Valicore @ Jan 10th 2009 2:48PM
Man, I am impressed. Manufacturers have really moved forward with SSDs much faster than I expected, and I actually thought it would go pretty damn fast. @Seanross: Dude, in 96 you must have been the SHIT. I was 10 in '96 and My Packard Bell barely had a 1gb hard drive (although I thought that was ginormous at the time).
Wonderkid @ Jan 10th 2009 2:53PM
In 1988, we purchased an 8 1/4" 300Meg external SCSI hard drive. It was the size of a shoebox and weighed ooh, about 15lbs. It cost (ready?) £8000. (That's about $12,000 Benjamins in EngadgetSpeak at today's exchange rate.) Around the same time, a sales chap left a nice Toshiba Fax machine with us for a trial. He came back a week later to take it away. We wouldn't let him. So, he insisted we parted with £2500. Which we gladly did, being this remarkable machine (32K page memory) would send a communication instantly. Prior to that, it was a First Class stamp and a 48 hour wait. Oh, and there was the Sony optical drive, £8000 for that and about £250 for the 600MB cartridges that were about 8" wide and 10" long. Today, you can get a thousand fold the memory solid state, in your pocket for a few ££ on Amazon and a fax for £50 - for those still using them. But this all begs the question, what other product category (of any type) has seen such a remarkable price / performance improvement? More's law appears very focused.
Samboini @ Jan 10th 2009 3:04PM
Moore's Law. I feel obliged to correct out of respect for the guy!
Marcello @ Jan 10th 2009 2:58PM
time to change my '92 300 mb hard disk, i just had some problems trying to install windows 7
Karl Viklund @ Jan 10th 2009 3:11PM
Who cares...
What matters is price. Nothing else.
Precurse @ Jan 10th 2009 3:20PM
No, what matters is the fact there are introduced. This means it is possible to produce and more manufacturers are going to jump on board. Supply goes up, price goes down. Economics. You can't put a price on something that doesn't exist...
Stymie @ Jan 10th 2009 3:21PM
For some people, price makes a difference. For others, price makes no difference. Obviously, this thing is going to be super expensive, but about a year ago, 32gb and 64gb drives were prohibitively expensive, and now they are within reach of most people (who want that size). What this produce means, hopefully, is that 1gb and beyond SSDs will soon be coming way down in price. This drive offers 4TB in the space of a 3.5" bay, so this type of storage density will be great for laptop and desktop.

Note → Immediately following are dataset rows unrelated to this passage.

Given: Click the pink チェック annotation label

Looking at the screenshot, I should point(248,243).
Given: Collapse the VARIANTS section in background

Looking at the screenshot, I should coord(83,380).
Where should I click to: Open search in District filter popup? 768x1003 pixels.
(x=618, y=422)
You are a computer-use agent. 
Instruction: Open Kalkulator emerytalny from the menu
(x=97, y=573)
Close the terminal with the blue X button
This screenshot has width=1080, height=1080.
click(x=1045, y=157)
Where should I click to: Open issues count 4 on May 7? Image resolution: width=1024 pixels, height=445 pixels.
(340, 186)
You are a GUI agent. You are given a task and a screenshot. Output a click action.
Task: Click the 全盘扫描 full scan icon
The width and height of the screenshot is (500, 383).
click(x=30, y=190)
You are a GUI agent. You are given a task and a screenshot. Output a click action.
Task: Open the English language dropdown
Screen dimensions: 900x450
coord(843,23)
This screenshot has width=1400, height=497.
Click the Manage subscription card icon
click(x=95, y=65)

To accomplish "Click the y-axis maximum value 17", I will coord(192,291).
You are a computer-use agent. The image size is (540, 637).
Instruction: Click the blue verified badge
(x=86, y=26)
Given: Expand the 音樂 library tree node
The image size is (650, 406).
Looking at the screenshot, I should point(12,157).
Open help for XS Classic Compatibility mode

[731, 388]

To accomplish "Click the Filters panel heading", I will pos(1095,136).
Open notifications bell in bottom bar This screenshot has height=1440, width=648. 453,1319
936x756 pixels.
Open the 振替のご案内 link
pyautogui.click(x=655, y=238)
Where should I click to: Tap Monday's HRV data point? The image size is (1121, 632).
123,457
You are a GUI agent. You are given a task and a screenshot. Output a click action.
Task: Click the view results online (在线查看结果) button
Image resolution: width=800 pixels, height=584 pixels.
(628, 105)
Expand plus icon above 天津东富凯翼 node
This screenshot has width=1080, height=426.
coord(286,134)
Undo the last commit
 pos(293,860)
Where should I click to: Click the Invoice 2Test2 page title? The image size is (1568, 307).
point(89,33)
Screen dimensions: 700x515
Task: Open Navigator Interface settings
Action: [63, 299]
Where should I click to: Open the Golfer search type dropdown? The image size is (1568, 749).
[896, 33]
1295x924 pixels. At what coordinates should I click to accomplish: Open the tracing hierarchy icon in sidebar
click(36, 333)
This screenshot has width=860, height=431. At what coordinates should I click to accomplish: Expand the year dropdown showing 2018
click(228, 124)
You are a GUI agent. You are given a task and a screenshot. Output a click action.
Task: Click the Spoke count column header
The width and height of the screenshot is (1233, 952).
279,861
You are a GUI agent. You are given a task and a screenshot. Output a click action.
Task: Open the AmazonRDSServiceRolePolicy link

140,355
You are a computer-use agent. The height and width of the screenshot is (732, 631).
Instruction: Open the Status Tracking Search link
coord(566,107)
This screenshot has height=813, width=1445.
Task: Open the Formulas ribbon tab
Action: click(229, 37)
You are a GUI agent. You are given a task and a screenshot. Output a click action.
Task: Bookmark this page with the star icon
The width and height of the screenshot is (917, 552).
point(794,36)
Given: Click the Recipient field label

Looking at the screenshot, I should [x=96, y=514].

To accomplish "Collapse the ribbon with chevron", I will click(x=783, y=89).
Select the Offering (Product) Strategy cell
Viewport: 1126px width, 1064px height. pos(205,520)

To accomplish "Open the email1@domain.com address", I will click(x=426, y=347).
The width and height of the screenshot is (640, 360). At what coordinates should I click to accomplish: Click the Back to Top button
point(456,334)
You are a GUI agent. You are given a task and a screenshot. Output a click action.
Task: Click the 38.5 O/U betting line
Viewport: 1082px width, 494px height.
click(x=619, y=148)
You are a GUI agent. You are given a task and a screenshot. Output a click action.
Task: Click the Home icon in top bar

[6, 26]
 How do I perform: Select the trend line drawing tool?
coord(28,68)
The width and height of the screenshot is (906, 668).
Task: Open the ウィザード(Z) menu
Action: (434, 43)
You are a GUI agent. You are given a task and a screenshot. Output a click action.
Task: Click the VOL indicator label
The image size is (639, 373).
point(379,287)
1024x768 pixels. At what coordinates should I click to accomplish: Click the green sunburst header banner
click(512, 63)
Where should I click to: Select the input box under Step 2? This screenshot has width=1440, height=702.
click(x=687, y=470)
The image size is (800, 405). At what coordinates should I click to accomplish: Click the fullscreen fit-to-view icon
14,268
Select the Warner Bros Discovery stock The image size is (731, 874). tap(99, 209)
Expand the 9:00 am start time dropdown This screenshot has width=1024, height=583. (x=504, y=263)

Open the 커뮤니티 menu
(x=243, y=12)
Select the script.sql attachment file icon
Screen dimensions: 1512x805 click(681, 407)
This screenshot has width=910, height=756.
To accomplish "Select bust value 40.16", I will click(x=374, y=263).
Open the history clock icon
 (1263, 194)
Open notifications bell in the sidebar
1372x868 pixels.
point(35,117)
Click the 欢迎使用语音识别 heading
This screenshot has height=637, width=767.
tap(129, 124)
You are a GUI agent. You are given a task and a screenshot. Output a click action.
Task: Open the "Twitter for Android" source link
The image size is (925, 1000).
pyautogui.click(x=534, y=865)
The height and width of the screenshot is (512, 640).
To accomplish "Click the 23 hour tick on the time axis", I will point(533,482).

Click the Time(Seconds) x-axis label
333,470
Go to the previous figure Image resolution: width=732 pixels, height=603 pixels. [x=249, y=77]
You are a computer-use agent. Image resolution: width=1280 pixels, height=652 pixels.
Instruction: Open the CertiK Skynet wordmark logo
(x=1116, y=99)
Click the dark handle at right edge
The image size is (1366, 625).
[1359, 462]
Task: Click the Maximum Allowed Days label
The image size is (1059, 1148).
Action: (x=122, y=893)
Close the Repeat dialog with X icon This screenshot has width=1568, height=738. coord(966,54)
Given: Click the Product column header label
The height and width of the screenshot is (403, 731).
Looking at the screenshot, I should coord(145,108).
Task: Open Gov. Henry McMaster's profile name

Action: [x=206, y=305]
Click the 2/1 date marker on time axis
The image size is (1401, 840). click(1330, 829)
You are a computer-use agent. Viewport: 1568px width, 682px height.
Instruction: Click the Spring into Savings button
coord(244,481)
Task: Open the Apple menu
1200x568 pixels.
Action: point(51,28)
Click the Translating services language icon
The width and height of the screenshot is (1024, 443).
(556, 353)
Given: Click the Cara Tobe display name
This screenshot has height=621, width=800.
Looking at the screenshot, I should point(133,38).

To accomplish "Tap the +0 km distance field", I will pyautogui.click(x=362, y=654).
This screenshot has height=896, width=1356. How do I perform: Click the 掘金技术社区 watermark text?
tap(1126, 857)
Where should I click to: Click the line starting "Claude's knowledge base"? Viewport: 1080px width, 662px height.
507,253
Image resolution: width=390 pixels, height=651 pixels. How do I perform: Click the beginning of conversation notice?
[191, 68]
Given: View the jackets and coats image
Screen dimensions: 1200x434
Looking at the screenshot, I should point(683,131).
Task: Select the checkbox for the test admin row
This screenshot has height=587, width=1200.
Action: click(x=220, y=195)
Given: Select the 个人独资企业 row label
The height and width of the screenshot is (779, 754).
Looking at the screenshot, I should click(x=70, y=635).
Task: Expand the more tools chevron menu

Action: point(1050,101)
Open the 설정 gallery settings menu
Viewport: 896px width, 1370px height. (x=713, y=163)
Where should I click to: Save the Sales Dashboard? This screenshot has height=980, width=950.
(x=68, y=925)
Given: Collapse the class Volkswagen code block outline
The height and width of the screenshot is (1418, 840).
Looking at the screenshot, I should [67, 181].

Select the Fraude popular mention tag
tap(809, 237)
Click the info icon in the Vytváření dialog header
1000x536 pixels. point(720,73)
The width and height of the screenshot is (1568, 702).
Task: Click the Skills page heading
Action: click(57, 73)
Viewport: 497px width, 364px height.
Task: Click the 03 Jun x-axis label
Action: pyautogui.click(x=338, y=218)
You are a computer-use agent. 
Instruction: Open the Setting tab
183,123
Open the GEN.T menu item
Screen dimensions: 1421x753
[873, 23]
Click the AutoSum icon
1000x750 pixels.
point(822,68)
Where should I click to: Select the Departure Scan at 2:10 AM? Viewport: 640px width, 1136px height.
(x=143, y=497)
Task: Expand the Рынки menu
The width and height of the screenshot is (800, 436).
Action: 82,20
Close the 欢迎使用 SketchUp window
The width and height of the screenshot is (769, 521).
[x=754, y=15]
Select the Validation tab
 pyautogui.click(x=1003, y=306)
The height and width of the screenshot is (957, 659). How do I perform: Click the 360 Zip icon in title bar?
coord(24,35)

no thanks @ Jan 10th 2009 4:40PM
in the enterprise environment, especially in high density storage environments, price is very low on the list of whats needed.
transfer speeds (real world)
reliability
density
"floor" space
power
all of those are way more important than the cost.
i'll take my superfast SAS drives over any SATA drive all day long.
if i can trade out and still have their I/O speeds, with higher density, and more reliability, cost doesn't really matter all that.
take a high density SAN for instance.
it may hold 50 2.5" HDD's.
If i can double the total storage space (or quadruple or more) simply by spending $100K on these SSD drives, it is essentially a push versus purchasing a new second SAN to add to the center.
now take in that i dont have to add power, take up space (which is usually at a premium), and of course set it all up on the network with that needed infrastructure, and I'm money ahead by quite a bit. if it can quadruple the storage pool, i'm money well ahead.